2004-05-12 :: 10:55 a.m.
henceforth

the come-down of being home again is made easier by this nascent springtime carelessness I've found. no more caring. no more investing. I mean in the trouble-ass relationship department. I am sick of feeling wound-up for two, when half of the two seems not to give half a shit about anything past never feeling claustrophobic. so fuck it. fuck all the presumptive investment and the trying-to-figure-it-out. henceforth only-me all-the-time, all-effacing, all-devouring, just-me, that's-it, the-end. I'm so sick of investing in what I think another person should be investing in me and the fiction-future that may or may not ever be. so sick so sick of it. it's getting in the way of EVerything for me. every thing. from now on there is no future but the one that only I make for only me.

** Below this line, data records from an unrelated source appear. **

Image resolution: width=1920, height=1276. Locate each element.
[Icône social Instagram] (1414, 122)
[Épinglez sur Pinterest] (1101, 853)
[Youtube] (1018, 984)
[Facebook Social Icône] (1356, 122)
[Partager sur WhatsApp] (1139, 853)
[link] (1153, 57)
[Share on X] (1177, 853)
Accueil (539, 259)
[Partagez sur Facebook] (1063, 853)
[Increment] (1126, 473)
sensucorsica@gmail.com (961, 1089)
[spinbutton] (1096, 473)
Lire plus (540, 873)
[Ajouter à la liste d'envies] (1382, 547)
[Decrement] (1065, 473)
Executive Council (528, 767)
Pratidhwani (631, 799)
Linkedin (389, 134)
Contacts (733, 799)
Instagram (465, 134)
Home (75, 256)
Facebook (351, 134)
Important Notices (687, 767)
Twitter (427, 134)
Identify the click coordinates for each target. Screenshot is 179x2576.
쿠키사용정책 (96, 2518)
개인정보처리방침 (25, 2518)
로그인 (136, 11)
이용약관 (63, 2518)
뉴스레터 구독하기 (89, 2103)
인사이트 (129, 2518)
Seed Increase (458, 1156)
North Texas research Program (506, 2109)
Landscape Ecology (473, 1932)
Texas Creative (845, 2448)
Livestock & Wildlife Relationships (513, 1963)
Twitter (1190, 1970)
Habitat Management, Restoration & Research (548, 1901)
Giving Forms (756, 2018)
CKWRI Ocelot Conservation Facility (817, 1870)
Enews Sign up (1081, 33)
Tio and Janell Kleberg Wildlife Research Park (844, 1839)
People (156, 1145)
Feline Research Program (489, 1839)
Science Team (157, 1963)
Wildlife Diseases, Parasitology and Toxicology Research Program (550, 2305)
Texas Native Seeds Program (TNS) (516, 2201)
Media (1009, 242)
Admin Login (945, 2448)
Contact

I don't care I don't care I don't care. henceforth. no more boyfriend-what-are-you-doing? & what-are-you-thinking? & what-about-us-and-the-future? & when?-when?-when? & so forth. none. neit. nein. no more of it. because it doesn't do any, any fucking good. man-children need tough love if they are ever, ever to grow up. if I let you get into my daydreams now, consider yourself fucking lucky, mister. you are ousted from all thoughts but present-thoughts. screw all the rest of the noise.